▼

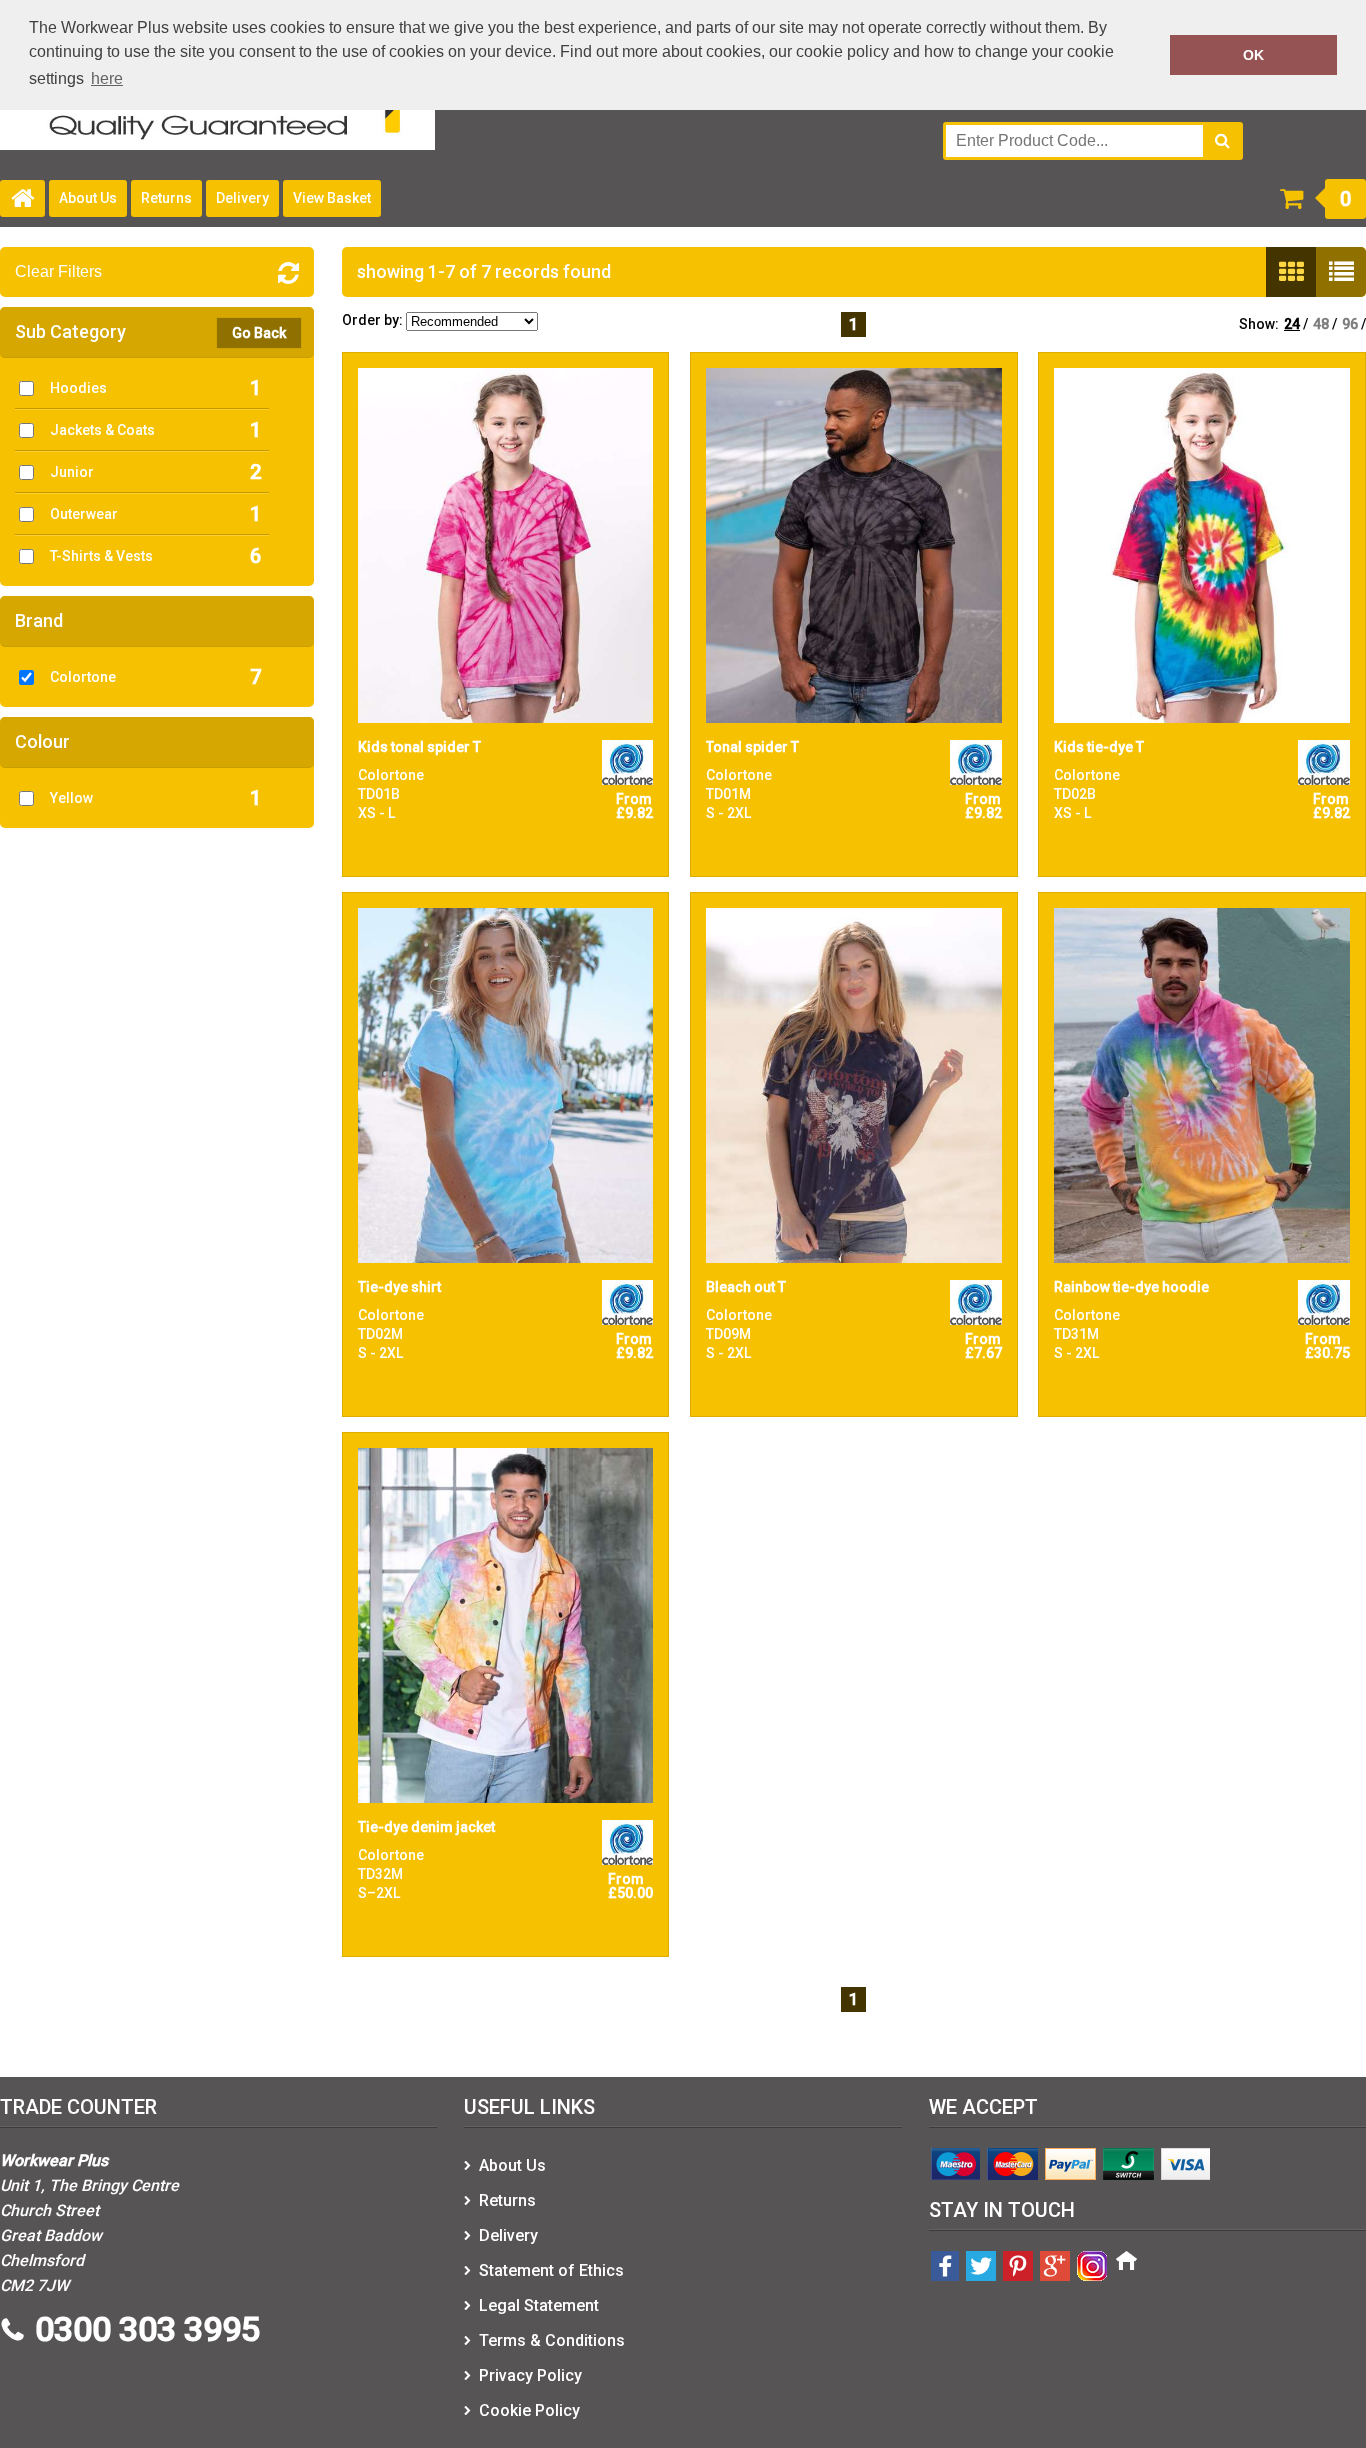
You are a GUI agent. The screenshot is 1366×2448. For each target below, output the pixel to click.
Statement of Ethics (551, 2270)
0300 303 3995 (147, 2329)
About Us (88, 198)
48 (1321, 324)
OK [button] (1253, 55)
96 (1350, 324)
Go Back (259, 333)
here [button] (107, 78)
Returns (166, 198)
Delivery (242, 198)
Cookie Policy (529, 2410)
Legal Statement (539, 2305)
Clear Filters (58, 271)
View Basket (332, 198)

▲
▼

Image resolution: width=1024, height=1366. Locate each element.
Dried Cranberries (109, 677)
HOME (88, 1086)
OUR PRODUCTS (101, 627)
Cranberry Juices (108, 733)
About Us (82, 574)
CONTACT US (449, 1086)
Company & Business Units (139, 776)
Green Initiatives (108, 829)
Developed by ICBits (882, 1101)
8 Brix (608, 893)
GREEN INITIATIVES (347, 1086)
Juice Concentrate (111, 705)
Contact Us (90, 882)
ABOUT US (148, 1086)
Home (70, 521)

▲

WORK INSTRUCTIONS =>
Your answer should be the lines above from the one containing "here [button] (107, 78)" through the one containing "View Basket (332, 198)", copied exactly and with both ends kept.

YOUR SOLUTION =>
here [button] (107, 78)
Returns (166, 198)
Delivery (242, 198)
Cookie Policy (529, 2410)
Legal Statement (539, 2305)
Clear Filters (58, 271)
View Basket (332, 198)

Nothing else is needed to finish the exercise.